Tüketim toplumunun gözdesi orta sınıf, tüketebilme şansına çok daha fazla sahip. Fakat neoliberal dönemde işçi sınıfının önemli bir kesimi de tüketici kredileri yoluyla borçlandırılarak bir düzeyde bu oyunda tutulabildi. Epeyce bir işçi evinde -yıllarca sürecek borçları bitene kadar mülkiyeti kendilerine ait olmasa da- neredeyse her şey vardır. Bütün yaşamını mahkûm olduğu bu borçları ödemeye adayan işçinin, kafasını kaldırıp da örgütlü mücadeleye bakacak durumu yoktur. Ücretli kölelik düzeninin zincirleri çok daha sağlamlaştırılmıştır…

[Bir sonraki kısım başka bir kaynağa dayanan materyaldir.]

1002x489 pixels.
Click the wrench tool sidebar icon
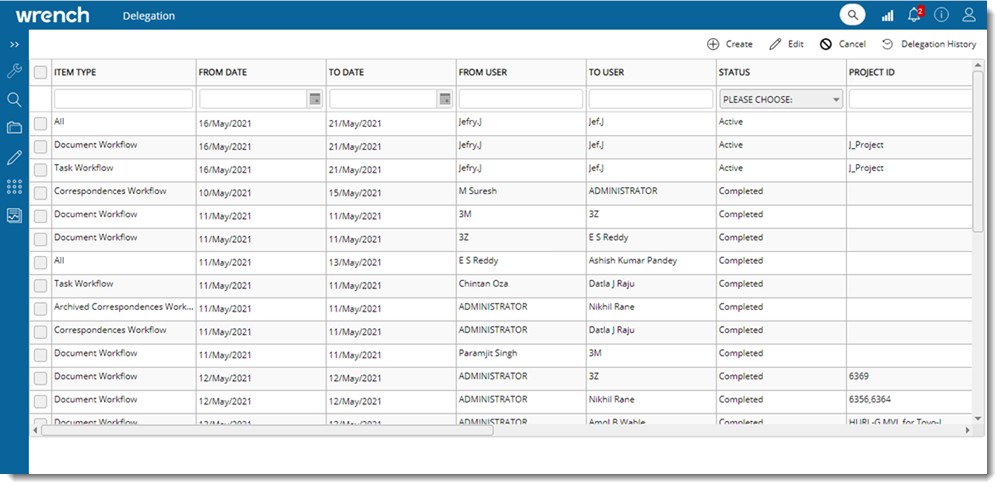pos(14,71)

Neoliberalizm iflas etti; oyun bitti! Kapitalizmin çok boyutlu krizi ve yarattığı yıkım orta sınıfı da sarsarken, en alttakilerin tek başına ayakta kalabilme şansı bütünüyle sıfırlandı. Uzun bir dönemdir sınıfsal gerilimleri sulandıran kültürel kutuplaşmaların etkisi zayıflıyor. Sınıfsal çelişkiler, olanca ağırlığıyla toplumsal yaşamın ortasına yerleşiyor. Bireysel kurtuluş umudu olmayanların, birbirlerine tutunma arayışı doğal olarak güçleniyor. Örgütlenme çalışmalarının temposunun arttırılmasının gerektiği ve bu noktada sonuç alınabilme zemininin güçlendiği bir tarihsel sayfa açılmış durumda…

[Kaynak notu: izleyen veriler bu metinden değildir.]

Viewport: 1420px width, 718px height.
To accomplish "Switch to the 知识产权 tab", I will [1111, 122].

Örgütlenmedeki başarısızlığı; hatta başarısızlıktan da öteye neredeyse “örgütlenme çalışmasını sessizce terk edişi” tartışırken, projektörü özne-nesne diyalektiğinin nesnellik tarafına tutmayı tercih ettik. Bugünün dünyasının zorluklarına işaret etmek içindi bu tercih; yoksa devrimcilerin tarihsel rolünü ve sorumluluk yükünü hafifletmek için değil…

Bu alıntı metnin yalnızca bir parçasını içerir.